Auch Golombek hatte das Camp betrachtet, obwohl er zusammen mit Igor, dem kräftigen Russen – im Unterstand bleiben sollte.
Um zwei Uhr sagte Robert: »Wir fangen an!« Er öffnete an seinem rechten Hosenbein einen Reißverschluß, zog ein Messer mit langer Klinge heraus, kletterte die Leiter empor, hieb die Klinge von unten her in den Grasboden und führte sie am Deckelrand entlang.
Golombek sah sich die Hosenbeine der anderen an, entdeckte die Reißverschlüsse, konnte aber nicht erkennen, ob hinter dem dunkelgrünen Stoff Messer steckten. Und wenn schon! beruhigte er sich. Sie sind halbe Soldaten, müssen es wohl auch sein.
Einmal, die Klinge war halb herum, fing er einen Blick Nadines auf. Er hatte in ihren dunklen Augen Kampfgeist vermutet, ein Strahlen der Begeisterung, war nun überrascht, Melancholie zu entdecken. Er fand das Mädchen schöner als je zuvor. Der Military-Look gab der kleinen, zarten Gestalt einen ganz besonderen Reiz. Vielleicht, überlegte er, hätte ich es doch noch einmal versuchen sollen! Und dachte sogar: Was nicht ist, kann noch werden, denn wir bleiben ja bestimmt noch eine Zeitlang zusammen. Er lächelte sie an. Sie lächelte zurück, aber selbst dieses Lächeln hatte, so schien ihm, etwas Bekümmertes, wenn nicht gar Verzagtes.

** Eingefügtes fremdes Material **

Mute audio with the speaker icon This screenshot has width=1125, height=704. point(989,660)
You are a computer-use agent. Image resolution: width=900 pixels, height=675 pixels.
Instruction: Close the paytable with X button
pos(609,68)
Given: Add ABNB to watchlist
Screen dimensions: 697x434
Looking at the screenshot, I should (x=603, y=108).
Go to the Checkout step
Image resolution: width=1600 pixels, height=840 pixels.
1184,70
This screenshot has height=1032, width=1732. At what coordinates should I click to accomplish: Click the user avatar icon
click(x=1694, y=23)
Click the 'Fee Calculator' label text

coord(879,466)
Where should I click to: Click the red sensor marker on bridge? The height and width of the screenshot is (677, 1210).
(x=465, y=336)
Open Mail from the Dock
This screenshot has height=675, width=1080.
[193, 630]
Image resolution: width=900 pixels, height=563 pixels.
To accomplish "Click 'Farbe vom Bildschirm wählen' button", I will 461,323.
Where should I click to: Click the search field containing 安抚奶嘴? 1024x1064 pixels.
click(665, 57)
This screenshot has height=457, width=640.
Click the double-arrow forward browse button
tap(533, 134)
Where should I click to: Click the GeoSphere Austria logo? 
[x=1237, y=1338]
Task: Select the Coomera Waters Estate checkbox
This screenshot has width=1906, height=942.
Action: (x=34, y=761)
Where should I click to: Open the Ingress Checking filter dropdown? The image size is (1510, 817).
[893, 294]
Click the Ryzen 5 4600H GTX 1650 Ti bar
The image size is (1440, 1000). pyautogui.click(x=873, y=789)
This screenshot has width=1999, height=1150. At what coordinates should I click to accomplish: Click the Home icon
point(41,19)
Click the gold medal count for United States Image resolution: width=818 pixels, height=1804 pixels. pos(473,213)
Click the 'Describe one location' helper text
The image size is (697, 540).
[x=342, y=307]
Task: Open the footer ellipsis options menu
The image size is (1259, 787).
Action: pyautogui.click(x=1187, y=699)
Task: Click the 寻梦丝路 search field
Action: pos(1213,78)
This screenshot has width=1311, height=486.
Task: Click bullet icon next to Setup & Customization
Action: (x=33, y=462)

Ob sie Angst hat? fragte er sich.

5.
    Es war soweit. Ein letzter Rundblick durchs Periskop hatte keinerlei Bedenken aufkommen lassen. Robert machte das Licht aus. Zu viert hoben sie den armdicken Stützpfahl an und drückten die große, runde Holzscheibe mit der Sode darauf aus dem Boden, hoben sie so weit zur Seite, daß sie wie ein verschobener Deckel auf dem Schachtrand lag und Robert und Pierre über die Leiter hinausschlüpfen konnten. Am Vortage hatten sie darüber gesprochen, ob es günstiger wäre, den hölzernen Deckel mit dem Erdstück darauf von der Säule abzuschrauben und völlig vom Schacht zu entfernen oder es bei der halben Öffnung zu belassen. Das eine bedeutete einen Zeit-, das andere einen Platzverlust. Sie hatten sich dann für die zweite Version entschieden, weil sie alle – bis auf Igor, der aber ja unten blieb – schlank und geschmeidig waren und ohnehin nur einer zur Zeit die Leiter benutzen konnte.
    So folgten nun Nadine und Wladimir. Sie drückten sich am Deckelrand vorbei nach draußen. Der Ausstieg war geschafft.
    Igor und Golombek blieben im Unterstand zurück. Golombek brauchte eine Weile, bis er sich an die Dunkelheit gewöhnt hatte. Von dem kompakten Russen neben sich konnte er nur die Kontur erkennen. »Ich will mir das da draußen mal angucken«, sagte er und brachte das Periskop in Position. Da das lange Gestänge des Geräts keine Führung mehr hatte, mußte Igor es festhalten.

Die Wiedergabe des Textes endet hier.